辞めろ! 何をする! 俺は知ってるぞ私人逮捕は厳しいんだぞ? こんなの認められるか! お前ら訴えてやる。証拠を出せ ゴホッ!」


 咳込む痴漢者を捕らえた僕達は、次の駅で痴漢者を駅員に引き渡す。

 現行犯逮捕に協力してくれたリーマンやOLの方にお礼を言うと、同じ学校の少女の為に駅に残る判断をする。

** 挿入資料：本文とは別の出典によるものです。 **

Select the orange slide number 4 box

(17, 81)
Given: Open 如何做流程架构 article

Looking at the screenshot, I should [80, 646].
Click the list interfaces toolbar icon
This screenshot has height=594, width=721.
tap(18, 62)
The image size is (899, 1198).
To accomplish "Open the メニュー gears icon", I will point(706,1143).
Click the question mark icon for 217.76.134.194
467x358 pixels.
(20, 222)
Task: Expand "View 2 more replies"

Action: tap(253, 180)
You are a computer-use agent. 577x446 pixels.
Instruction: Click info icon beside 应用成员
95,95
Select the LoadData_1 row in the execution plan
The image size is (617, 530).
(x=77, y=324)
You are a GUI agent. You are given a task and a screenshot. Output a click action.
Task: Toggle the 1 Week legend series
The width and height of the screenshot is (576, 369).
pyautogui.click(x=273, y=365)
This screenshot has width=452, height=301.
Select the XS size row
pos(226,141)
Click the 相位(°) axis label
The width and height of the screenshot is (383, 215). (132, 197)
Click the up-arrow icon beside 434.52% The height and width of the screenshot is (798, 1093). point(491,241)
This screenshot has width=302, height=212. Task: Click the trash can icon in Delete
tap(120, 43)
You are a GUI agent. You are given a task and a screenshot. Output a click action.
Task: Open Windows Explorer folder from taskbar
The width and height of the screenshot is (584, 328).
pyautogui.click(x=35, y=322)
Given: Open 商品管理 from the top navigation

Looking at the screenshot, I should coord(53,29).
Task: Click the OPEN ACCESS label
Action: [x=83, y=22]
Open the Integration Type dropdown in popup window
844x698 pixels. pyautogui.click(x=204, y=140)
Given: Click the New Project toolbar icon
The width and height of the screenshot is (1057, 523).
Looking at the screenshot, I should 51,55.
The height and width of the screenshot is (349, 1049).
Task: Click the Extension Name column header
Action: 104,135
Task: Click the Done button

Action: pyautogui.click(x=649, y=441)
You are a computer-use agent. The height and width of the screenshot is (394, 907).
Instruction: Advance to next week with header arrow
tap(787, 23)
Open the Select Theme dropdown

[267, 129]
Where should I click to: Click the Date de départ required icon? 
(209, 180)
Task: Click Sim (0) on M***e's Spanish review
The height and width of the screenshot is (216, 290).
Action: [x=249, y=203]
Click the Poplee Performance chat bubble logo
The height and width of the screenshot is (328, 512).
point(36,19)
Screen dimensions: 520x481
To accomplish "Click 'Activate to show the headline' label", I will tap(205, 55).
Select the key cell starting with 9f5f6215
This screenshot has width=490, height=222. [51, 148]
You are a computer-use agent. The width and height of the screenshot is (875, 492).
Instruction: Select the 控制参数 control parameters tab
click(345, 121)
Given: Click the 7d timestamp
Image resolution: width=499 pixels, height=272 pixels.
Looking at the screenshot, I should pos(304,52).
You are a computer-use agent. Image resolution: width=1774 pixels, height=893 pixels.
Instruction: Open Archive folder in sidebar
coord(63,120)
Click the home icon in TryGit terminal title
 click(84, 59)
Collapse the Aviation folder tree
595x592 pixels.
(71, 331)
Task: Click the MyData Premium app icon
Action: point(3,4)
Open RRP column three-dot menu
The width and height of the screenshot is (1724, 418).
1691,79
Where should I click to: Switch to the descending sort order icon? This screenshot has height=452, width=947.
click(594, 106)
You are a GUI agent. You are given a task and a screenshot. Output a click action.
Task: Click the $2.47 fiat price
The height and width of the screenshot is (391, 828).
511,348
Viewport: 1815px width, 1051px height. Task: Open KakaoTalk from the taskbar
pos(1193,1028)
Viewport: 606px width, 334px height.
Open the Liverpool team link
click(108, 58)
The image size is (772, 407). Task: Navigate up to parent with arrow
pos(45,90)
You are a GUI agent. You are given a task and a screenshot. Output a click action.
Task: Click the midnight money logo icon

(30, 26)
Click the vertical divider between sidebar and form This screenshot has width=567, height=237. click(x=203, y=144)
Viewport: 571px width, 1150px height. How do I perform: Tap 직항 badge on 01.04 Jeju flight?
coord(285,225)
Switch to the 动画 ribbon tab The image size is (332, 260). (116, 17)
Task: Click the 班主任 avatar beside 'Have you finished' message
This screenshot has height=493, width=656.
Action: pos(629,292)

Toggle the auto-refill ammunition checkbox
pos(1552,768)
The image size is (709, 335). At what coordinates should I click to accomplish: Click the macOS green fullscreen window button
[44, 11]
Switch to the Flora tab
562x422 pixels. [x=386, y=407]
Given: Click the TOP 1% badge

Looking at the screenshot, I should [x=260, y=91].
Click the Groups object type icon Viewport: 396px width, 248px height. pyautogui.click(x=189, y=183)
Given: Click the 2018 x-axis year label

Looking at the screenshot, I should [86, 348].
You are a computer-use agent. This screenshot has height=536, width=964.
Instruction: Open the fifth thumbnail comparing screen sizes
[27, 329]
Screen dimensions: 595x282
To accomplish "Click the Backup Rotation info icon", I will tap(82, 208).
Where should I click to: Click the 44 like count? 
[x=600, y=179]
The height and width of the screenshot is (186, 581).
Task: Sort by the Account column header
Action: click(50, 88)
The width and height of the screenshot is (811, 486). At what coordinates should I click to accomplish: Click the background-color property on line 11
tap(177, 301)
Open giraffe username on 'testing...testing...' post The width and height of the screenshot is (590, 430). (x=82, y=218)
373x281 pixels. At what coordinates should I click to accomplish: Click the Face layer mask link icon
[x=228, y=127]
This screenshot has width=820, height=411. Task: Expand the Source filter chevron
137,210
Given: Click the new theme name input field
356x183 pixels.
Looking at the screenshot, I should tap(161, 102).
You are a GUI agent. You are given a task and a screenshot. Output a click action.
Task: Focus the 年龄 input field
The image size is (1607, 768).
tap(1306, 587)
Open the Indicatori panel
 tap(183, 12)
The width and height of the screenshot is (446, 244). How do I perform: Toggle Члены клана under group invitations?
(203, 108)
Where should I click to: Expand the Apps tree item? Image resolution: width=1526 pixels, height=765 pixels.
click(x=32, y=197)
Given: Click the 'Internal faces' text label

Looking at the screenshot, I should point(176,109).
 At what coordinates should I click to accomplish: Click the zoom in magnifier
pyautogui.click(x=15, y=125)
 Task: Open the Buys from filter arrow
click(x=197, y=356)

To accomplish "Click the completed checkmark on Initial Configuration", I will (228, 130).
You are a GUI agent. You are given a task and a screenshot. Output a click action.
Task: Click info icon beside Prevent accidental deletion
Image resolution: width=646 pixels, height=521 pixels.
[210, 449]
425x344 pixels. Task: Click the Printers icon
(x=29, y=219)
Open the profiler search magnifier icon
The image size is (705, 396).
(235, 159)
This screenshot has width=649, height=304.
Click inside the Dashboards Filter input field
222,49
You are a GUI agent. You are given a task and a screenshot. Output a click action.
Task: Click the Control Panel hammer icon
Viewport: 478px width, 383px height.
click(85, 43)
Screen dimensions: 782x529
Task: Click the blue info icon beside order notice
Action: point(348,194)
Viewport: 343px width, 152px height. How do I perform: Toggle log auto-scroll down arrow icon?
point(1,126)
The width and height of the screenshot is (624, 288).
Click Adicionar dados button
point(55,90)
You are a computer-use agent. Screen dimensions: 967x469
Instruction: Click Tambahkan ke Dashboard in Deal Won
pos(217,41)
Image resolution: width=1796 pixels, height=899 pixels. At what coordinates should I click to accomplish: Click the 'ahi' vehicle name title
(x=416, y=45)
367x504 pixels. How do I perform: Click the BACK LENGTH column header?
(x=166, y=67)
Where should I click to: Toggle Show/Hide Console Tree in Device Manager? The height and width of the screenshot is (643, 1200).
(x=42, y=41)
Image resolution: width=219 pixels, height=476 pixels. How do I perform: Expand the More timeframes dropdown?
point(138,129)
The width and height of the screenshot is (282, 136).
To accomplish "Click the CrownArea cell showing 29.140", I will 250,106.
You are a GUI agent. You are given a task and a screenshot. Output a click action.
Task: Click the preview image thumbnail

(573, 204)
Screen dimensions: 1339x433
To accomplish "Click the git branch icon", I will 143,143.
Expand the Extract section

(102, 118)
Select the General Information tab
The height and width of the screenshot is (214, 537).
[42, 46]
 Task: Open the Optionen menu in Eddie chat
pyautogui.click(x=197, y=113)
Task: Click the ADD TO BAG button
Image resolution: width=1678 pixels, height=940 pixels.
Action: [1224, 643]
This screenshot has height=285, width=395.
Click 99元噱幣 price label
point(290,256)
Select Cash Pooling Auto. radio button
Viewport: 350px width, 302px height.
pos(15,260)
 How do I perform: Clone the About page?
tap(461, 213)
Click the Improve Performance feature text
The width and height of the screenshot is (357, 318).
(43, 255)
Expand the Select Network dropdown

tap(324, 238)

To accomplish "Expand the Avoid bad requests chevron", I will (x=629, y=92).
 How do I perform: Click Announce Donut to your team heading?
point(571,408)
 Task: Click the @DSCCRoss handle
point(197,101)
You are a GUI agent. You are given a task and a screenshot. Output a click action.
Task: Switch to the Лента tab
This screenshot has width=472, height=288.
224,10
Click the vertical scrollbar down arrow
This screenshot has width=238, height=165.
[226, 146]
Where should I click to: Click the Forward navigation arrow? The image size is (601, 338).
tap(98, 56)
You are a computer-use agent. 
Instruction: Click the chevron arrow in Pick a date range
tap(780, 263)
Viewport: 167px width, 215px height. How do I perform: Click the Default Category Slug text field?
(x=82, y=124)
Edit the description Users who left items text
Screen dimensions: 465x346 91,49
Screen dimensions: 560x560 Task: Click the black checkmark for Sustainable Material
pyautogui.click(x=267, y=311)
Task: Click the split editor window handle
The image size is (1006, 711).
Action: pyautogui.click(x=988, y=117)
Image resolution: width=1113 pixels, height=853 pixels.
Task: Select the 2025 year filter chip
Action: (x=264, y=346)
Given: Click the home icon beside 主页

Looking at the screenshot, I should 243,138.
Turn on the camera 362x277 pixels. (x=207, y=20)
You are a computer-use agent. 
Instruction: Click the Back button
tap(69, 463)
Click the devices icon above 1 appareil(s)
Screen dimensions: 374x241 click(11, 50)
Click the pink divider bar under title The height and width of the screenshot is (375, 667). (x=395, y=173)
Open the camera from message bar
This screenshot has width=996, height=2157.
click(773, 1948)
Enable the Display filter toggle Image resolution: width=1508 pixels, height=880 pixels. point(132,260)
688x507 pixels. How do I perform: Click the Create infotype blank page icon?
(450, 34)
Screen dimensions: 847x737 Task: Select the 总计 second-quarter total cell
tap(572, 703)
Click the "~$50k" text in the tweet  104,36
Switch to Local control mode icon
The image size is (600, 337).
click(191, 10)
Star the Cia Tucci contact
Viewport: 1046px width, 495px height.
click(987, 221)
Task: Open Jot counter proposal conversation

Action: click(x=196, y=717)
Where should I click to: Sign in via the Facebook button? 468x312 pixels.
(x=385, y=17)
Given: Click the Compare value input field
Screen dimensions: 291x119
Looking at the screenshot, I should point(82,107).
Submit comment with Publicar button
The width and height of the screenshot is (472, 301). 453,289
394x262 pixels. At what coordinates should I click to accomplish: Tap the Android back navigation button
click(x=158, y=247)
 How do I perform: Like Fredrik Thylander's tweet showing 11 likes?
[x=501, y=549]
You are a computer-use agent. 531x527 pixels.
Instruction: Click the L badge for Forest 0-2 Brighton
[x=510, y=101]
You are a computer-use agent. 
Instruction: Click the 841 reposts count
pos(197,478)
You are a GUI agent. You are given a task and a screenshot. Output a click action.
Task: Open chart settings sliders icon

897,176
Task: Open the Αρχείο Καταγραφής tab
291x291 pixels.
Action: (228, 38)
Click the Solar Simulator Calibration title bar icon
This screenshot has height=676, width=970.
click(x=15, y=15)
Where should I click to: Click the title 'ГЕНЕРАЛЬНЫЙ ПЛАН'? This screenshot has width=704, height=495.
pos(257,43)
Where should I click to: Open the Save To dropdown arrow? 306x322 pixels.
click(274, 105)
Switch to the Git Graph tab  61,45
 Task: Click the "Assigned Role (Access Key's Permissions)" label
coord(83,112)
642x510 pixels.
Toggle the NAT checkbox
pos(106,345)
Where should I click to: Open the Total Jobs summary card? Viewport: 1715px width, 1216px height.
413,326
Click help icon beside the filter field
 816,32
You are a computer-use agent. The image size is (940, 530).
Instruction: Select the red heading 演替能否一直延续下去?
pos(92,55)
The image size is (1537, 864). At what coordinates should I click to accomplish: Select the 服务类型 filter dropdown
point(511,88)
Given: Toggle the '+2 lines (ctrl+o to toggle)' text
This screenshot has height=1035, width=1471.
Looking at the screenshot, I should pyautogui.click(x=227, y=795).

「お手柄だったね。事務所でお話訊きたいんだけど……君、学校大丈夫?」


 騒ぎを聞きつけた駅員さんが警察を呼んだようで、僕に話を訊きに来たようだ。

 緊張感と達成感でもうヘトヘトで忘れていた。


「あっ……」


 すっかり忘れていた。

 昨日は早退、今日は遅刻……あれ? 僕ヤバくない? 不良のレッテル張られそう。


「学校にはこっちから連絡しておくから大丈夫だよ」


「ありがとうございます」


 僕と被害者の少女は、駅員、警察を交えて被害を確認するのであった。

 解放された時には時間は既にお昼を過ぎていた。


「君達疲れたでしょ? いやー長引いちゃってごめんね……」


 年配の警察官は親しみやすい声音で声をかけてくれる。


「嫌なことがあった時にはお腹一杯美味しいモノを食べるといいよ。裸でごめんけどホラ」


 そう言って僕達に五千円を差し出した。


「そんな、いただけません」


 基本的に黙っていた少女は言葉を発した。


「二人とも同じ制服だ同学年だろ? 被害者と助けた人間と言う違いはあるけど同じ事件を経験した仲だ。乗り越えるにはいい関係だとおじさんは思うな……」


 二人で顔を見合わせる。


「それに泣き腫らしたその顔じゃぁ親御さん心配するよ? 笑顔とまではいわないけど少しは元気な顔しないと……君にはまだ『裁判』と言う戦いがあるんだから……」


「裁判ですか……」


「勧めるつもりはないけど、和解して慰謝料を取る事も出来る。まだこの事件は終わりじゃないんだよ? むしろここからだ」


「……」


「これから戦うためにも美味しいご飯食べないと、ほら『欲しがりません勝つまでは』って言うでしょ?」


「戦中の日本人か!」


「部長、それを言うなら『腹が減っては戦は出来ぬ』では?」


 若い婦警さんがドアを開けて現れた。


「お疲れ、被疑者は?」


 婦警さんはダメだと言わんばかりに首を振る。


「重ねて学校には私から連絡しておくから、今日は二人でご飯でも食べて帰りなさい。痴漢の恐怖は後になってやってくるからね……今日は家族や友達と過ごすといいわ」


 性被害の聞き取りは女性警官が務める場合が多いと漫画で見たことがある。

 そして辛いのはここからだと言うのも……何度も事情聴取に呼ばれ挙句の果てには裁判でも自身の体験を克明に何度も語る。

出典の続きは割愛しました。